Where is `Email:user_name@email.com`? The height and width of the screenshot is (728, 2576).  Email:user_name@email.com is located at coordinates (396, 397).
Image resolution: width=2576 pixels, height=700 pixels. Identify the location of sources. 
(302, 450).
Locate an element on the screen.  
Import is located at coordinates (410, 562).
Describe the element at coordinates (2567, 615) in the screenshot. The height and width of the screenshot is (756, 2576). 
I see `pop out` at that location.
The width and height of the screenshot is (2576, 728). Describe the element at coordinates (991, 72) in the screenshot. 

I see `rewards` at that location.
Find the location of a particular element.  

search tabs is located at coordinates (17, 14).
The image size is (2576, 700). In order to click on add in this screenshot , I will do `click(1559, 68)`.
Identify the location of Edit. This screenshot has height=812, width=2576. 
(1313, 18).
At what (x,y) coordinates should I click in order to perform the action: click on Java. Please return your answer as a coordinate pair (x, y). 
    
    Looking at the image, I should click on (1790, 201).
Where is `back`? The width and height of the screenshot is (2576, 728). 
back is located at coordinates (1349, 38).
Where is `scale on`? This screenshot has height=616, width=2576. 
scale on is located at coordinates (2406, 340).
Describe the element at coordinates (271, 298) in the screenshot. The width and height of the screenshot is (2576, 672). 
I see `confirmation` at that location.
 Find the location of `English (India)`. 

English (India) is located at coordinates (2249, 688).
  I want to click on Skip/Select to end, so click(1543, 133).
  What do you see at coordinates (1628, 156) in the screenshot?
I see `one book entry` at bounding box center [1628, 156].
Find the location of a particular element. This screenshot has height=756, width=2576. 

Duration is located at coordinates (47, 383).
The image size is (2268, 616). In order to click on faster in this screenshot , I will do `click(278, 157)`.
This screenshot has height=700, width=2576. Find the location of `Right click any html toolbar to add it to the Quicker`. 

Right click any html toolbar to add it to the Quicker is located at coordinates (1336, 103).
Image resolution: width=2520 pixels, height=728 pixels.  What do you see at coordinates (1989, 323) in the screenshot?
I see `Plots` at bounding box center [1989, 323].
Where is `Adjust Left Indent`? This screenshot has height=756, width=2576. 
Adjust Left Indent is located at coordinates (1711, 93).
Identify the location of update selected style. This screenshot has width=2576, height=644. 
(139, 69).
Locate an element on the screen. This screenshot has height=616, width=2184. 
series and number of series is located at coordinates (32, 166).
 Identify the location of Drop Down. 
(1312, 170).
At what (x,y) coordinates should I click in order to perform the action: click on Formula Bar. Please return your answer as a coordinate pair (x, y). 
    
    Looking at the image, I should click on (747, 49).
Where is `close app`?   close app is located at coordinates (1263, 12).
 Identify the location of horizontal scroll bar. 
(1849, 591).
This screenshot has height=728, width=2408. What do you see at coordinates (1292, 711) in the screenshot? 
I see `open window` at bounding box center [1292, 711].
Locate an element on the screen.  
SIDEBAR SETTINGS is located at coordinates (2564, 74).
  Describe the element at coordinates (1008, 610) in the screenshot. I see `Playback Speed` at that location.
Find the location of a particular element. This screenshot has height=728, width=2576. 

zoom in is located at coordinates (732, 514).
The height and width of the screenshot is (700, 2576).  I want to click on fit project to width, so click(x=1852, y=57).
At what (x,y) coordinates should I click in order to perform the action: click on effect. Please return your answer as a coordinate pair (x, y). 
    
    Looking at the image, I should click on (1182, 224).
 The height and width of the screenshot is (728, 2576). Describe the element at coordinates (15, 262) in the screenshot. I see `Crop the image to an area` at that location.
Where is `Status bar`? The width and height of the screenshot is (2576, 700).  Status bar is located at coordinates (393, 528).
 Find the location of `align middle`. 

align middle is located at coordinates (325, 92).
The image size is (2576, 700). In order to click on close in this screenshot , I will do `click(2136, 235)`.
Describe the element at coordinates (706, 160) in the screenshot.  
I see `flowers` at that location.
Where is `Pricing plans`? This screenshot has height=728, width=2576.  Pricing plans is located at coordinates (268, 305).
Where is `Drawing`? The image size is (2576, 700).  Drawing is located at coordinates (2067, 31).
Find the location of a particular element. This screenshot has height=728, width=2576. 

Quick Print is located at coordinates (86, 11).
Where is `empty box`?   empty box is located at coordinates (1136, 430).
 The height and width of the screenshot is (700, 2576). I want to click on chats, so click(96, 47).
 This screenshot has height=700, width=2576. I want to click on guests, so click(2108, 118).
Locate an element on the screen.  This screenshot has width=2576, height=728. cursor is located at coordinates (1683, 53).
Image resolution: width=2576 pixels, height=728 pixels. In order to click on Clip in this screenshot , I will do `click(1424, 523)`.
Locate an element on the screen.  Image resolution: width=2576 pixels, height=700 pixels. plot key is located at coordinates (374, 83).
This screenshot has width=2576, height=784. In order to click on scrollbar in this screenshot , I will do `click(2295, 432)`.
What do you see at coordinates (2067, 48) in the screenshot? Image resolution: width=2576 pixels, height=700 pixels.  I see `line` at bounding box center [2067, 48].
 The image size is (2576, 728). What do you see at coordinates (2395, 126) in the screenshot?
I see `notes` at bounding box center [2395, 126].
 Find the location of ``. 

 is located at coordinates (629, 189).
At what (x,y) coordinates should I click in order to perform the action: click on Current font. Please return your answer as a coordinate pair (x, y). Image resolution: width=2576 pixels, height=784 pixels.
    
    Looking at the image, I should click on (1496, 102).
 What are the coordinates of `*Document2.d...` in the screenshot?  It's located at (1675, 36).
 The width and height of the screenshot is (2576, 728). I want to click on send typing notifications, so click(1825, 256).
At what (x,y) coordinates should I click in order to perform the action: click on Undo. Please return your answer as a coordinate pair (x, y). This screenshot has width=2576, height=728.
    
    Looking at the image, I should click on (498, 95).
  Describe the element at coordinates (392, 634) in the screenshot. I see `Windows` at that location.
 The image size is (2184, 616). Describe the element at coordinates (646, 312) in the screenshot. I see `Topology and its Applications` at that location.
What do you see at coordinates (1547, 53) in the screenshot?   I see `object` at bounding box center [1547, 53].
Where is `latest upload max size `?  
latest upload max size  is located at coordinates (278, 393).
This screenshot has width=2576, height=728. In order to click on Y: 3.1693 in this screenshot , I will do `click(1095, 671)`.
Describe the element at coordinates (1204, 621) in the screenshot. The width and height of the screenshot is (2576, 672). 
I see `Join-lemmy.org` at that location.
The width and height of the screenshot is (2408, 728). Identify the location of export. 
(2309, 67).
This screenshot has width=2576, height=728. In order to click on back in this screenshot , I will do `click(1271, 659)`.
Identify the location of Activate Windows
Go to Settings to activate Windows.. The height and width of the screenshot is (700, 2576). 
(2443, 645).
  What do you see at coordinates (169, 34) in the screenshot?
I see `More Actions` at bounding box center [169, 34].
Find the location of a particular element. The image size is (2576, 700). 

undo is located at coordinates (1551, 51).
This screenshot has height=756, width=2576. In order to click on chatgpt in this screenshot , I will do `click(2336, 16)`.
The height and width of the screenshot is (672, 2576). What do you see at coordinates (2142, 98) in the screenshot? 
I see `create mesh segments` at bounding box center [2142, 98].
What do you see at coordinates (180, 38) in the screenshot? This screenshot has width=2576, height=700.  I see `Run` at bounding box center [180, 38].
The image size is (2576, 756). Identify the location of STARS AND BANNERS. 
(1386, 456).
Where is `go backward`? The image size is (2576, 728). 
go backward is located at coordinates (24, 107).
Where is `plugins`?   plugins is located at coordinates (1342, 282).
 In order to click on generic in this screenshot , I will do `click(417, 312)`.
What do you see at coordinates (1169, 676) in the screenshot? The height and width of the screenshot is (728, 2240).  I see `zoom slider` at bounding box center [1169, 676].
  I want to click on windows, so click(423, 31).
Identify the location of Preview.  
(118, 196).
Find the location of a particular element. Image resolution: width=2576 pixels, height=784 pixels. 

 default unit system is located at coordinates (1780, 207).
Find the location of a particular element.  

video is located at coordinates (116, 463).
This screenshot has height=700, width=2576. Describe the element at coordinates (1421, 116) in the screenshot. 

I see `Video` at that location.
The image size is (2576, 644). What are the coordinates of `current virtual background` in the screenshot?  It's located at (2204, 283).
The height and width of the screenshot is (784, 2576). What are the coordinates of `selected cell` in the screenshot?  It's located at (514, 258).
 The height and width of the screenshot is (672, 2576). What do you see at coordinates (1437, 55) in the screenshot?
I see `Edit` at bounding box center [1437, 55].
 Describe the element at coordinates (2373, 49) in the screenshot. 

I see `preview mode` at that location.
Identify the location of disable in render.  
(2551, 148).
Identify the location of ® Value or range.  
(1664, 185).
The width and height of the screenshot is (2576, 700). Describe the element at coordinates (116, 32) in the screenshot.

• SET PROBLEM:
Reproduce the items above word for word, from the line containing "click on close" through the line containing "Quick Print is", including both of those lines.

• THE RESULT:
The image size is (2576, 700). In order to click on close in this screenshot , I will do `click(2136, 235)`.
Describe the element at coordinates (706, 160) in the screenshot.  
I see `flowers` at that location.
Where is `Pricing plans`? This screenshot has height=728, width=2576.  Pricing plans is located at coordinates (268, 305).
Where is `Drawing`? The image size is (2576, 700).  Drawing is located at coordinates (2067, 31).
Find the location of a particular element. This screenshot has height=728, width=2576. 

Quick Print is located at coordinates (86, 11).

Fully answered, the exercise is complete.